START PROVIDED PASSAGE

Did anyone actually read the reasons and defence of the bill?
Here is the ACLU on it, but you can summarise the argument pretty quickly;
1) HIV is singled out despite laws already covering other infectious diseases. This would bring it in line with other diseases.
2) The science has changed. HIV is now a manageable chronic condition. If we go by the
NHS's information, treated HIV
does not reduce life expectancy. In the US it may be an expensive condition to manage, but calling it a death sentence is just wrong, based on information from the bad old days of the 80s and early 90s (the first effective treatments were in around '96). Treated HIV that has reached sufficiently low levels is a much minimal health risk to the carrier (mostly only a risk factor for other diseases) and is extremely unlikely to be transmitted, even through unprotected sex.
3) It creates a perverse incentive for people to avoid being tested if they engage in risky sex or sex work, as knowing exposes them to criminal charges. This makes them more likely to be untreated carriers, therefore more likely to spread it further while risking their own health and it developing further to AIDS.

END PROVIDED PASSAGE
START GIVEN ENTRIES

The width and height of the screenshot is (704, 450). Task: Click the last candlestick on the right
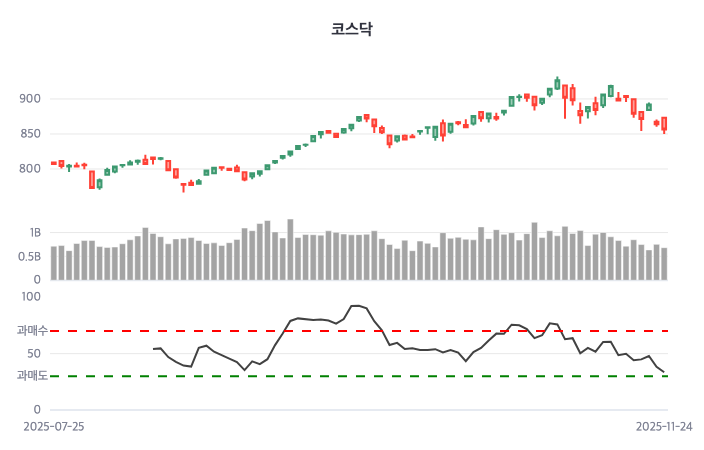[x=664, y=124]
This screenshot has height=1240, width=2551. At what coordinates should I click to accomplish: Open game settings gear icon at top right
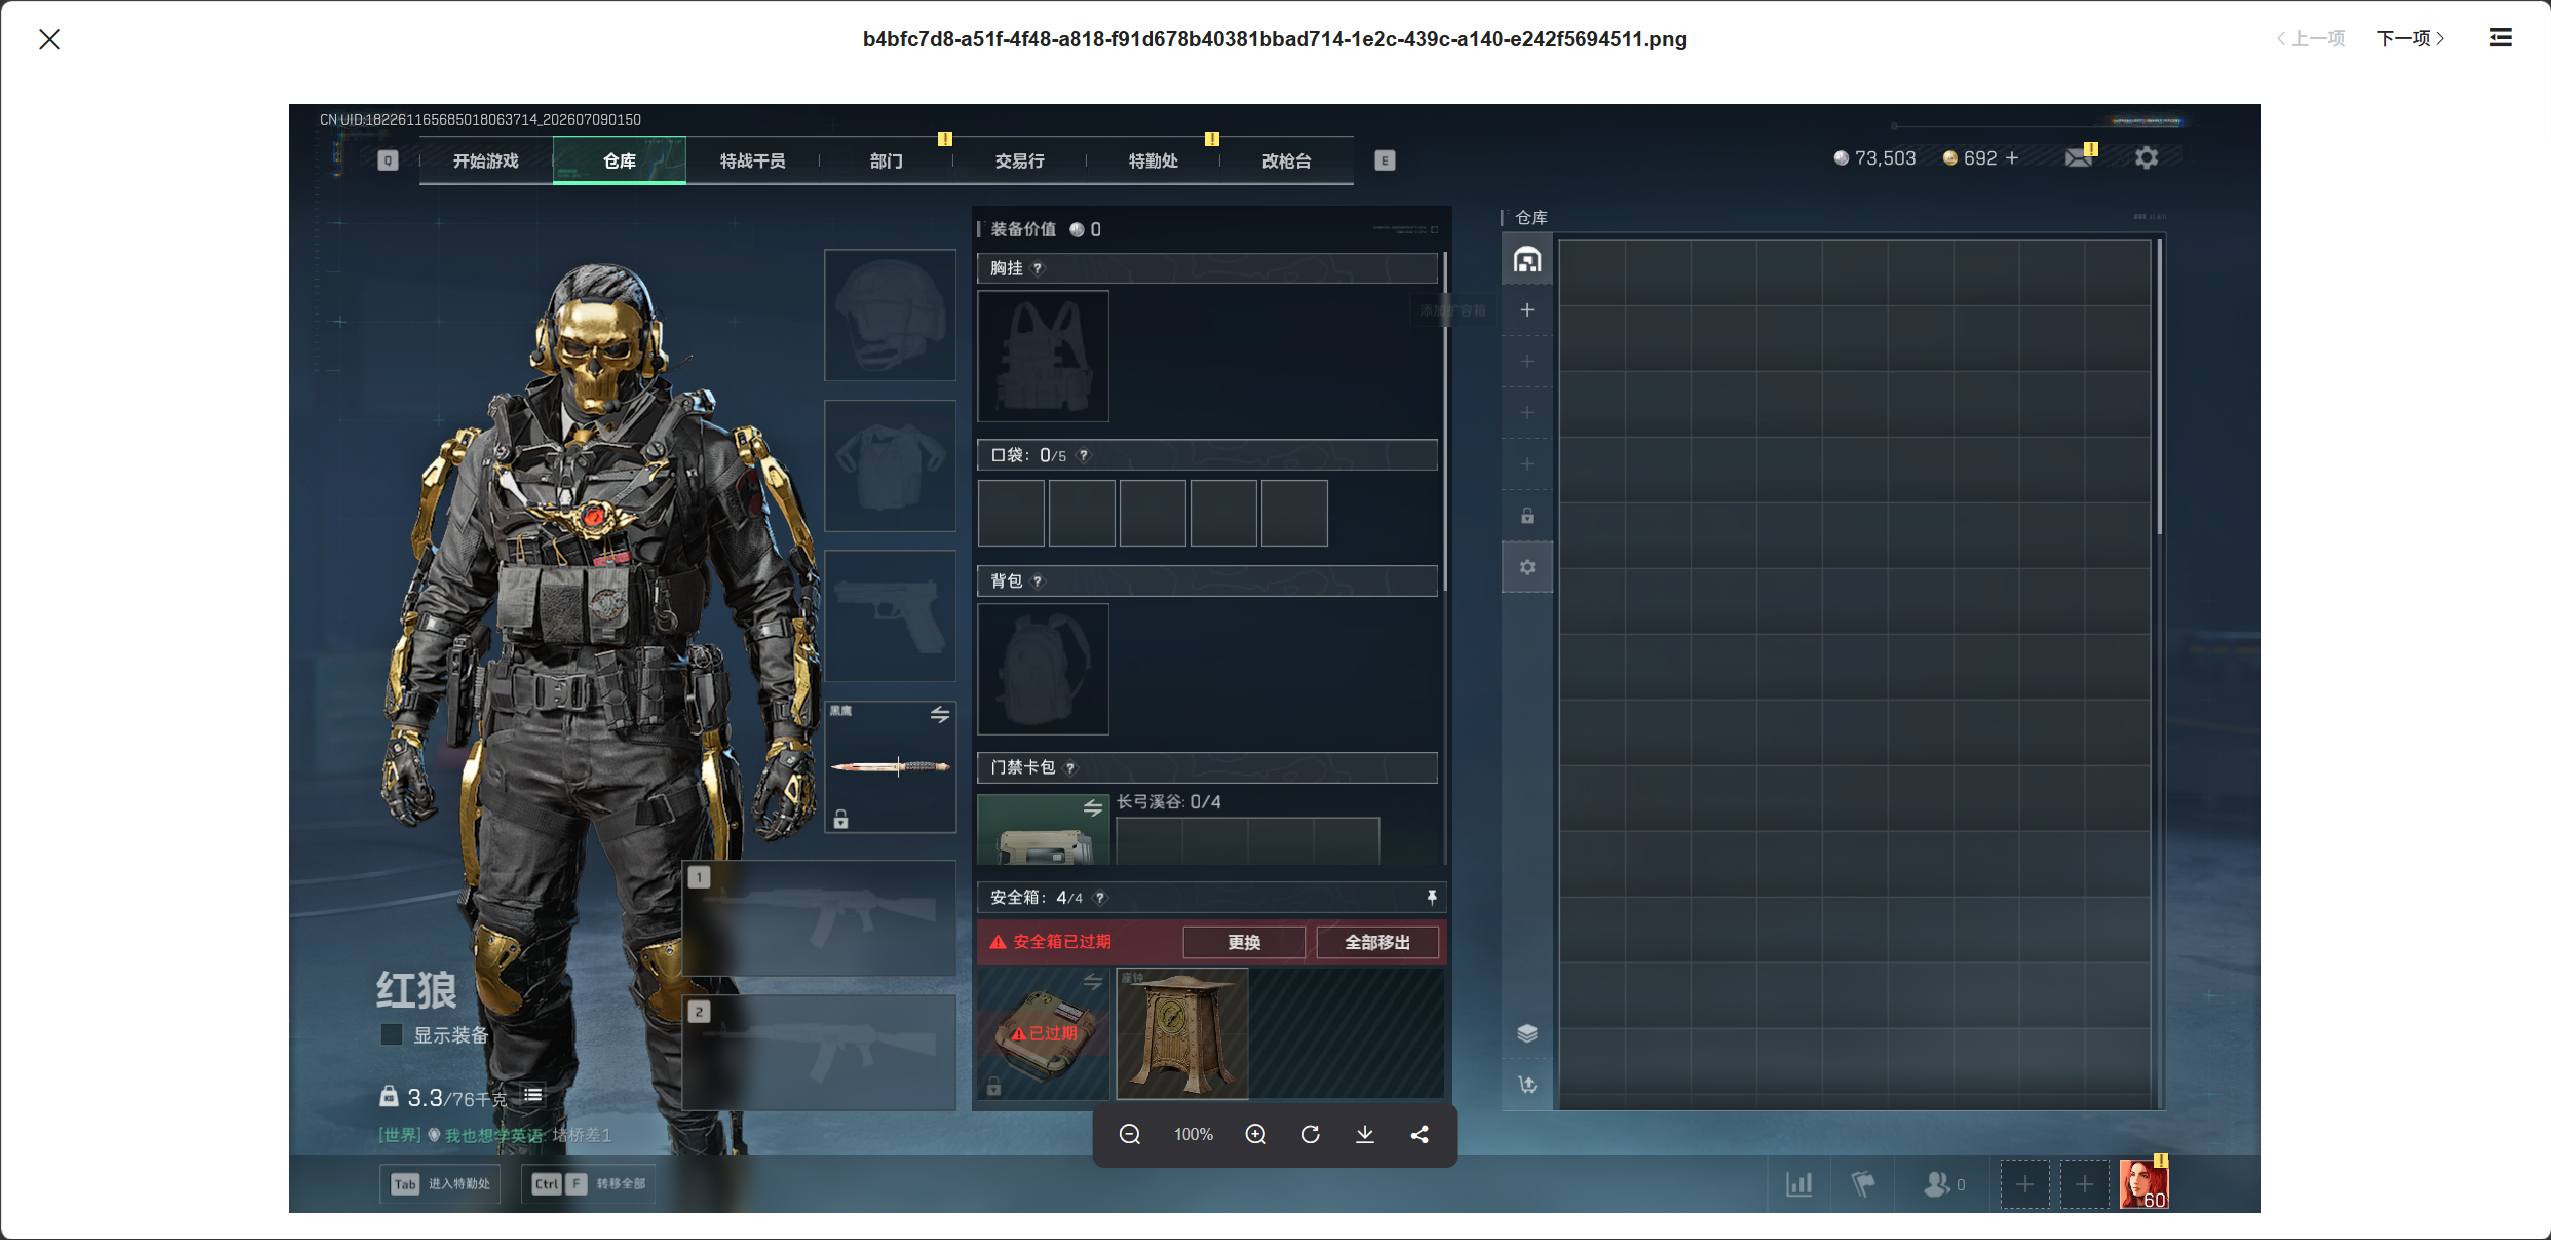(2146, 158)
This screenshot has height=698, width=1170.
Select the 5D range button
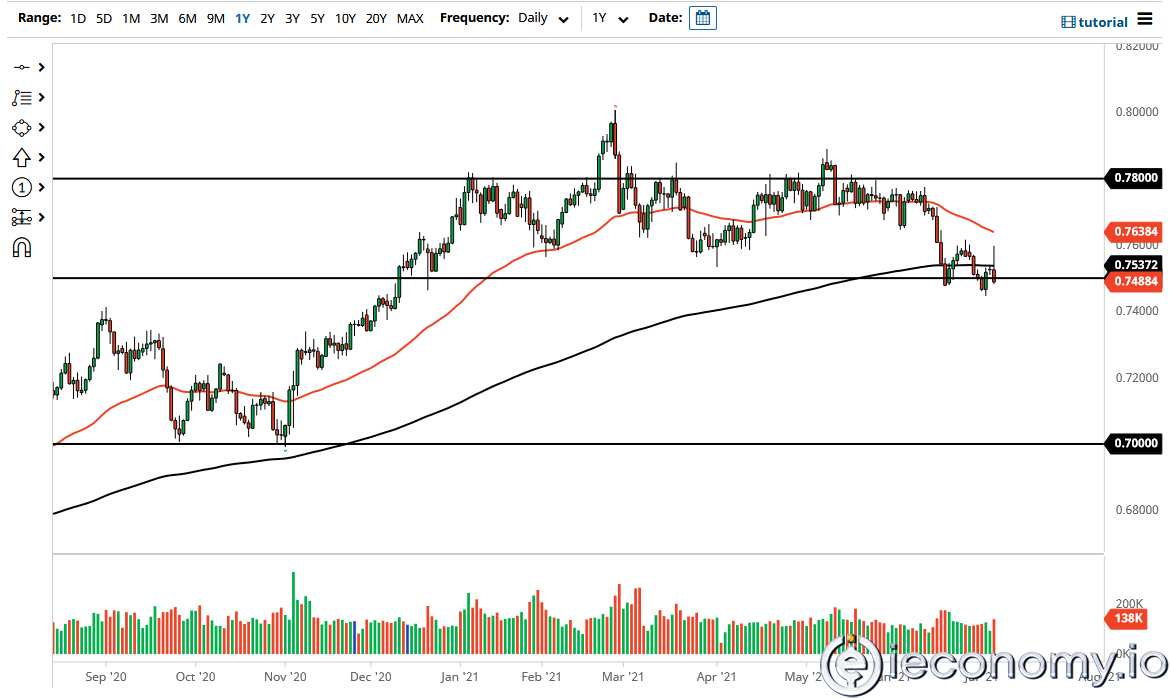(x=103, y=18)
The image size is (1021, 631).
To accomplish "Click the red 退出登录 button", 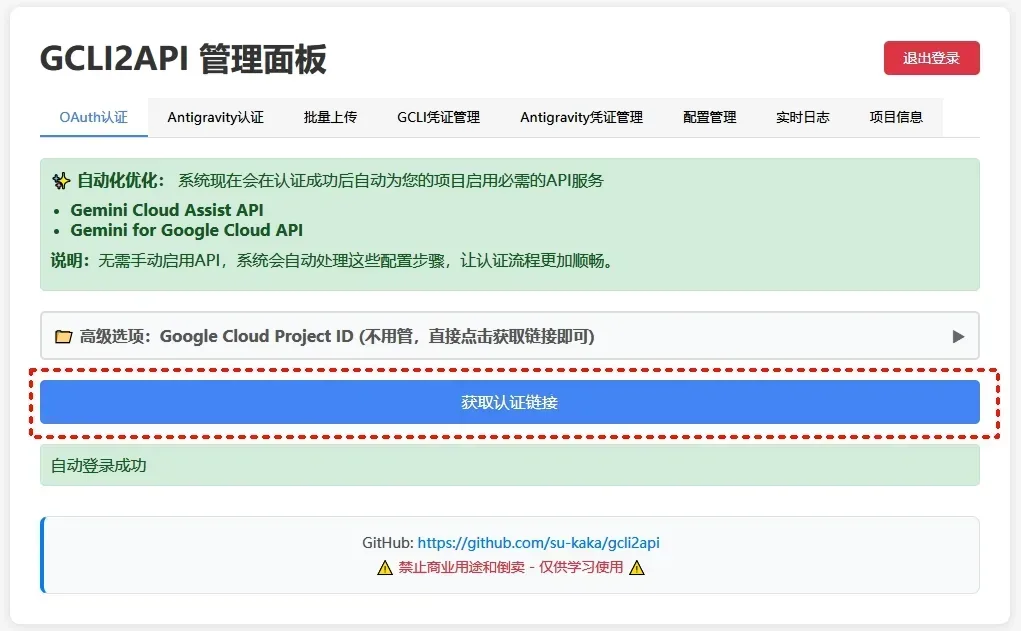I will tap(931, 58).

END GIVEN ENTRIES

> _INSTRUCTIONS_:
a: From the post about the HIV bill, reproduce the passage starting with "2) The science" and going on through "through unprotected sex.".
b: According to the post about the HIV bill, what does the NHS's information say about treated HIV and life expectancy?
c: Pick up the post about the HIV bill after its last sentence and continue writing it.

> _ANSWERS TO THE PROBLEMS_:
a:
2) The science has changed. HIV is now a manageable chronic condition. If we go by the
NHS's information, treated HIV
does not reduce life expectancy. In the US it may be an expensive condition to manage, but calling it a death sentence is just wrong, based on information from the bad old days of the 80s and early 90s (the first effective treatments were in around '96). Treated HIV that has reached sufficiently low levels is a much minimal health risk to the carrier (mostly only a risk factor for other diseases) and is extremely unlikely to be transmitted, even through unprotected sex.

b: Treated HIV does not reduce life expectancy.

c:
The ACLU and others have more reasons, but I think those three points are the critical ones. 1 has the secondary effect of removing the discrimination inherent in criminal charges only existing for the disease associated with minorities.
Anyway.
This is incredible.Comey and Rogers answer a leading question from Nunes about the Russia allegations. Nunes asks about something no-one believes happened (direct interference in the vote counts) and forces a negative answer despite the NSA director hedging.
Trump then tweets the video saying it is a denial that there was any Russia interference in the "electoral process".
Rep. Jim Himes then reads the tweet to the FBI and NSA directors and asks if it is accurate. They are pretty much flabbergasted and have to work to avoid calling Trump a liar during the hearing.